AUFGABEN =>
#1 Fassen Sie den Absatz des Textauszugs, der mit „Thomas und Britta sitzen“ beginnt, als kurze Stichpunktliste zusammen. Die wesentlichen Fakten sollen dabei erhalten bleiben.
#2 Schreiben Sie aus dem Textauszug den Abschnitt von „Thomas und Britta“ bis einschließlich „Erlöserkirche (Detmold, NRW)“ wortgetreu ab.

TEXTAUSZUG =>
*-*-*

Thomas und Britta sitzen auf ihrem Balkon in Detmold in der Abendsonne und sind überaus entspannt. Obwohl es bei Ihnen finanziell gerade nicht so üppig aussieht. Thomas bezieht seit fünf Monaten Arbeitslosengeld und Britta arbeitet nur halbtags. Urlaub 2009 heißt für sie deshalb, Urlaub zu Hause, in Deutschland. Der erste Kulturschock bei der Ankunft: Deutschland ist schön.

Globale Gleichmacherei

Evangelische Erlöserkirche (Detmold, NRW)

*-*-*

DATENÜBERSICHT =>

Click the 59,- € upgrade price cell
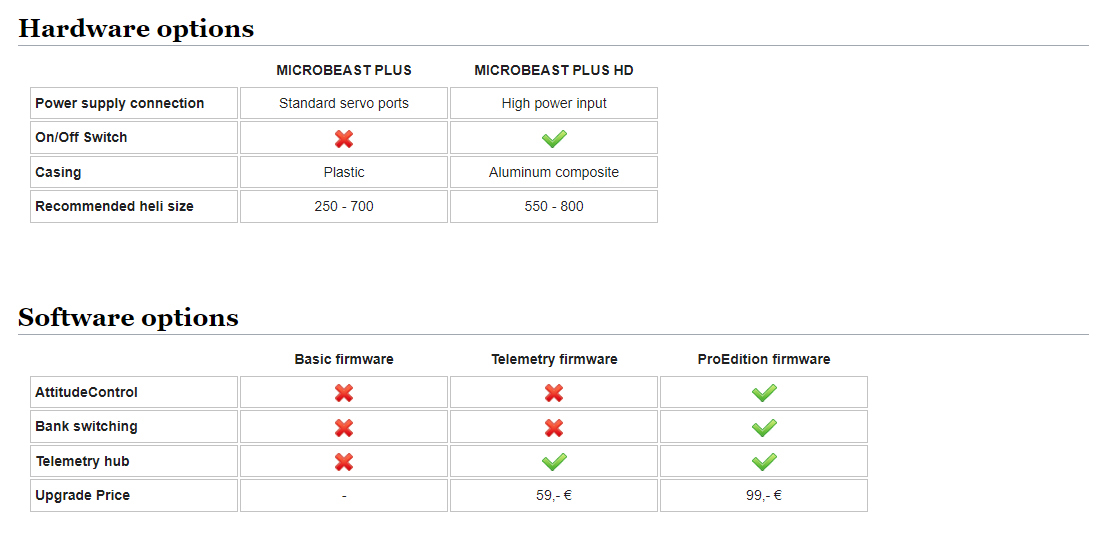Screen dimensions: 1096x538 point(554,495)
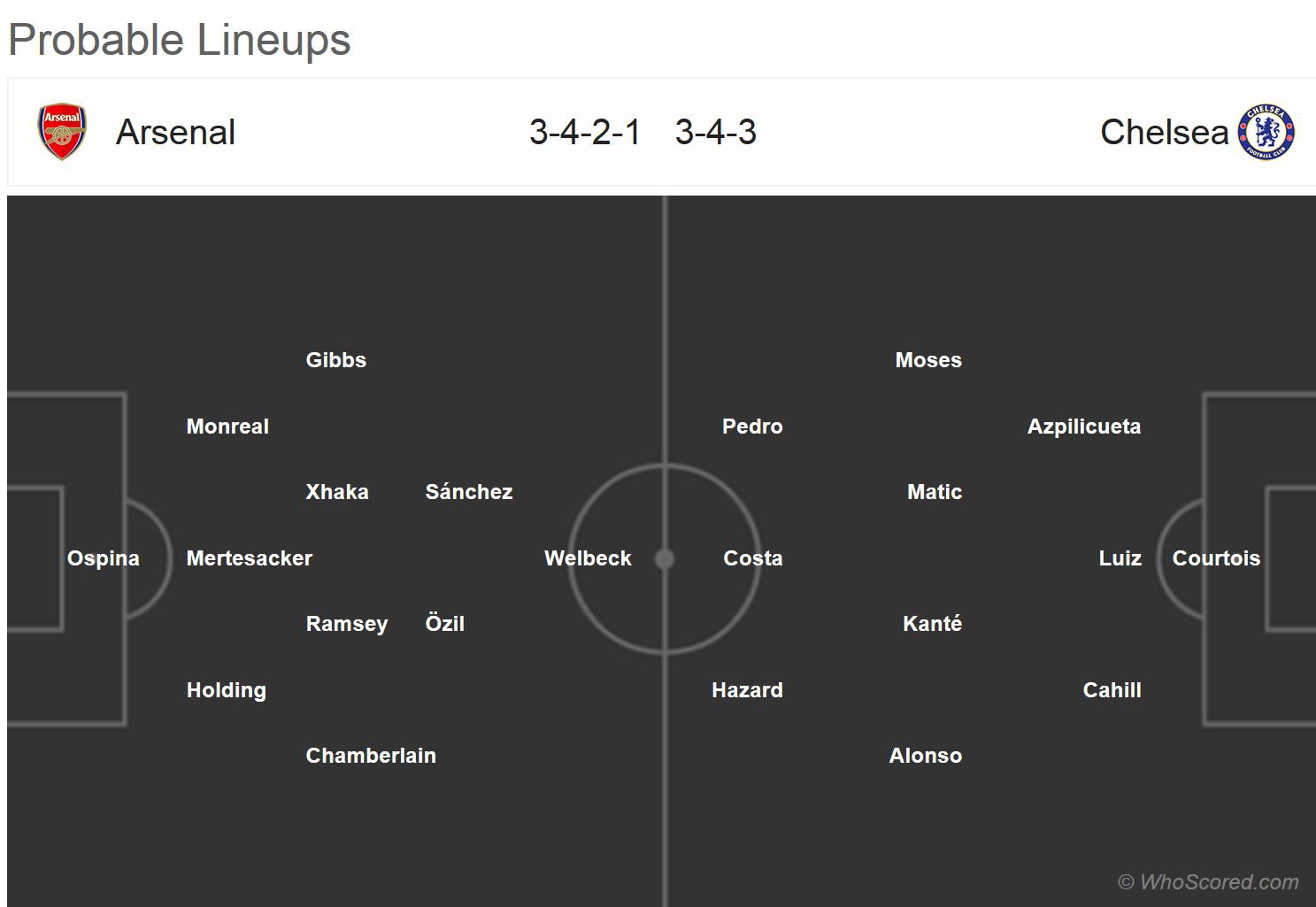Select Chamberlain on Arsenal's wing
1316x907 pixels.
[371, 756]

*-*-*

LÖSUNGEN =>
#1
- Thomas und Britta sitzen in der Abendsonne auf ihrem Balkon in Detmold und sind sehr entspannt.
- Finanziell geht es ihnen zurzeit nicht besonders gut: Thomas bezieht seit fünf Monaten Arbeitslosengeld, Britta arbeitet nur halbtags.
- Deshalb verbringen sie ihren Urlaub 2009 zu Hause in Deutschland.
- Ihr erster Kulturschock bei der Ankunft: Deutschland ist schön.

#2
Thomas und Britta sitzen auf ihrem Balkon in Detmold in der Abendsonne und sind überaus entspannt. Obwohl es bei Ihnen finanziell gerade nicht so üppig aussieht. Thomas bezieht seit fünf Monaten Arbeitslosengeld und Britta arbeitet nur halbtags. Urlaub 2009 heißt für sie deshalb, Urlaub zu Hause, in Deutschland. Der erste Kulturschock bei der Ankunft: Deutschland ist schön.

Globale Gleichmacherei

Evangelische Erlöserkirche (Detmold, NRW)